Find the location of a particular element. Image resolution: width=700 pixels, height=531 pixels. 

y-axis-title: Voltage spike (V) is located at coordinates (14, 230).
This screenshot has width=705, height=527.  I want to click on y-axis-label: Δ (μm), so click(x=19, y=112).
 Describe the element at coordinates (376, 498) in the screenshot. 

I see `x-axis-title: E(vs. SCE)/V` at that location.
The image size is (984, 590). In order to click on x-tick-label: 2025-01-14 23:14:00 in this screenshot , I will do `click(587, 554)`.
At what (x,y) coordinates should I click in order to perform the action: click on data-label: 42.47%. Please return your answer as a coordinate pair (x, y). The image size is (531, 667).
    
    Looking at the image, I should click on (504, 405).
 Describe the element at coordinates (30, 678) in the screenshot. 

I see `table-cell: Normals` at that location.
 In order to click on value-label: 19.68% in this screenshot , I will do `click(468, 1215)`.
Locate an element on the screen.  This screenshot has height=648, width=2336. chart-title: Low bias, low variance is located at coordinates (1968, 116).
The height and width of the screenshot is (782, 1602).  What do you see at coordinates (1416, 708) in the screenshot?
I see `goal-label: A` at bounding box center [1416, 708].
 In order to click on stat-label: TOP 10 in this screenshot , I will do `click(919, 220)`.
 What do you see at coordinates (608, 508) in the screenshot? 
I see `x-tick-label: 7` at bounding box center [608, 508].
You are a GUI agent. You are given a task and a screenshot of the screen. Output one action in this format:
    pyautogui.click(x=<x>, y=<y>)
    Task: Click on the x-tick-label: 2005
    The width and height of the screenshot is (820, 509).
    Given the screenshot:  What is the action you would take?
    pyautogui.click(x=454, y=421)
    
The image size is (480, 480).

------------------------------------------------------------

Return every line of the material above that contains the string "axis".

y-axis-title: Voltage spike (V) is located at coordinates (14, 230).
This screenshot has width=705, height=527.  I want to click on y-axis-label: Δ (μm), so click(x=19, y=112).
I see `x-axis-title: E(vs. SCE)/V` at that location.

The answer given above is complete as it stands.